«El futuro pasa porque el ciudadano tome casi todas las decisiones»

Ruth Nóvoa de Manuel
Ruth Nóvoa OURENSE/LA VOZ.

OURENSE

Lidera un partido independiente y minoritario pero está convencido de que puede convertir sus 1.800 votos del 2007 en 3.000 y lograr, así, ser concejal de Ourense

02 ene 2011 . Actualizado a las 02:00 h.

Aspira a convencer a 3.000 ciudadanos de que elijan la papeleta de Democracia Ourensana en las próximas municipales. En el 2007 logró 1.757 votos, casi tantos como el ex concejal Troitiño y tres veces más que Izquierda Unida.

-¿Por qué decidió meterse en política?

-Por vocación. Tuve una llamada política cuando entendí cómo funciona el sistema y cómo impacta en nuestra vida. No pude evitarlo.

-¿A qué políticos admira?

-Me gusta la gente que tiene valor para cambiar las cosas aunque suponga pagar un precio muy alto. Ronald Reagan, sin ser santo de mi devoción, o Margaret Thatcher. Son personas que tuvieron valor para hacer ciertas cosas. En España es lo que falta: valor para cambiar las cosas.

-¿Cuál ha sido el mejor alcalde de la historia reciente de Ourense?

-Creo que han sido todos nefastos. Ninguno fue capaz de cambiar el curso de la historia.

-La gran virtud y el gran defecto del bipartito.

-Creo que no han hecho nada bueno. Lo máximo el haber criticado a la Xunta por la discriminación? pero a cambio ocultan la discriminación del Estado central. Estamos atados y somos prisioneros de los partidos, por eso hay que liberarse de las siglas. ¿Lo malo? Siguen contratando a toda su gente. Lo mismo que hace Baltar en la Diputación lo hacen ellos en el Concello? pero son más hipócritas.

-Valcarce Baiget, recién «fichado» por el PP, decía estos días que cuenta con el apoyo de casi dos mil ourensanos. Usted tuvo más votos que él en el 2007. ¿Le han ofrecido incorporarse a otros partidos?

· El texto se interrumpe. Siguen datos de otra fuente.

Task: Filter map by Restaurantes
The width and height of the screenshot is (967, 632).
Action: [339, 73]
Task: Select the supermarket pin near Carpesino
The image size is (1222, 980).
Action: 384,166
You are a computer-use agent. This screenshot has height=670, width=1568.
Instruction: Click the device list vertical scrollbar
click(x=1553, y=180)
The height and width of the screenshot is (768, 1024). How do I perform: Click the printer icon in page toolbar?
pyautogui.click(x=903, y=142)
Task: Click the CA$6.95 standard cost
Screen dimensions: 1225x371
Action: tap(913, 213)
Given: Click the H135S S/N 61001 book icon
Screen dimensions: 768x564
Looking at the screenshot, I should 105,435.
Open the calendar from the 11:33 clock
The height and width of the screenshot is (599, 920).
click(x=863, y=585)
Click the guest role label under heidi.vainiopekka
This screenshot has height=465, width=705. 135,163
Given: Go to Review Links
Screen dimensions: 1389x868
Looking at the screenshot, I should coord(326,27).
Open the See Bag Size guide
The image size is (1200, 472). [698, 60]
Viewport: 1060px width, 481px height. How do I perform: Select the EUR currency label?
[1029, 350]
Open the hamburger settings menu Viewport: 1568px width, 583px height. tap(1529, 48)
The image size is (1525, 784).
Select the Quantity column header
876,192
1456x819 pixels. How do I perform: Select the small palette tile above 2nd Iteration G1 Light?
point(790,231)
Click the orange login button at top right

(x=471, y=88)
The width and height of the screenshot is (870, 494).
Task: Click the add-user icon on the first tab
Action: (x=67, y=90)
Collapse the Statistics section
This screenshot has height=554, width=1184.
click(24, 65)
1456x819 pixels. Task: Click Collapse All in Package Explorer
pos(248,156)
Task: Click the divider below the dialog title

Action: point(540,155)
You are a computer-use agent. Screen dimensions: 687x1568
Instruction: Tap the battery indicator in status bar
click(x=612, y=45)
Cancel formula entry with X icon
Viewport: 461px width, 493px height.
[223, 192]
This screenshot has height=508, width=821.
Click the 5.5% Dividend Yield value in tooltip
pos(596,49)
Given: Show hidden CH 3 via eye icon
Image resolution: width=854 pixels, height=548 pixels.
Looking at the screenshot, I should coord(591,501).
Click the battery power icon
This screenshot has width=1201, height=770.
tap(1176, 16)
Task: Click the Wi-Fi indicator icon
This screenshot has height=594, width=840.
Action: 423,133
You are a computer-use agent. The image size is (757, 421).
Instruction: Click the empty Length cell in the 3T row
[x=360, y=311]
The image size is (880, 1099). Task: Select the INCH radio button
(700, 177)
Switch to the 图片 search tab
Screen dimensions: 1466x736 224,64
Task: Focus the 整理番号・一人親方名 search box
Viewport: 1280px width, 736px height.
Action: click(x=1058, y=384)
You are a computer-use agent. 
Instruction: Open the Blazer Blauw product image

-A nosotros nos desprecian. En la campaña del 2007 alguien del PSOE nos dijo: «Porque no decís por televisión que esto era una coña y pedís el voto para nosotros». Es verdad que desde el PP nos dijeron: «A ver cuándo os integráis con nosotros». Pero no son propuestas en serio porque saben que no aceptaríamos. Lo que está claro es que todo vale. Los partidos hoy son una lucha de poder. La ideología no existe.

-¿Cuál sería su primera medida en el Concello de Ourense?

-Crear un sistema para que el pueblo pudiera votar una gran parte de los presupuestos? no el chocolate del loro que es ahora lo que se está haciendo a través de las asociaciones de vecinos. Lo que no puede ser es que tú votes a un partido y diga: «Gracias, ahora ya hago todo en cuatro años». Es como si vas a un supermercado y el cajero elige todo por ti. El futuro de la política pasa porque el ciudadano tome casi todas las decisiones. Por otro lado, el Concello no puede estar con mil empleados cuando el trabajo lo pueden hacer cuatrocientos.

-Puedo prometer y prometo. Prometa usted.

-Puedo prometer y prometo que si me eligen concejal Ourense empezará a dejar de ser de las últimas provincias de España. Si yo entro en la política municipal creo que nada va a ser lo mismo.

-¿Cuál es el gran problema de la ciudad?

-La falta de oportunidades. No hay nada. El problema de Ourense hoy es que no tiene prácticamente ningún futuro.

-Tira con bala contra los políticos. ¿No cree que parte de la culpa es de los ciudadanos?

-Hombre, es la causa y el efecto. El origen está en el votante. La gente tiene que darse cuenta de que tiene potencial para cambiar las cosas. Es triste ese inmovilismo en los votantes.

-De profesión, empresario. ¿Qué plus aporta?

-Aporta un plus de realidad. Dependemos del mercado. A los políticos les da igual endeudar al Concello, hacer cosas rentables o no rentables? A los empresarios no.

-Hay quien dice que es un utópico, un soñador; otros que es un demagogo; e incluso quien piensa que está loco.

-Normalmente cuando aparece alguien que es distinto surge el apelativo de loco o iluminado. Hace 25 años cuando iba a hacer footing, decían: «Mira que loco». Cuando haces algo distinto que te llamen iluminado no lo puedes evitar. Pagas el pato las primeras veces. Pero cuando la gente ve que llevo la misma línea desde hace ocho años, que no he cambiado, entonces empiezan a darse cuenta. La gente me está posicionando como una alternativa seria porque ven que mis principios no cambian, por mucho que algunos me llamasen loco.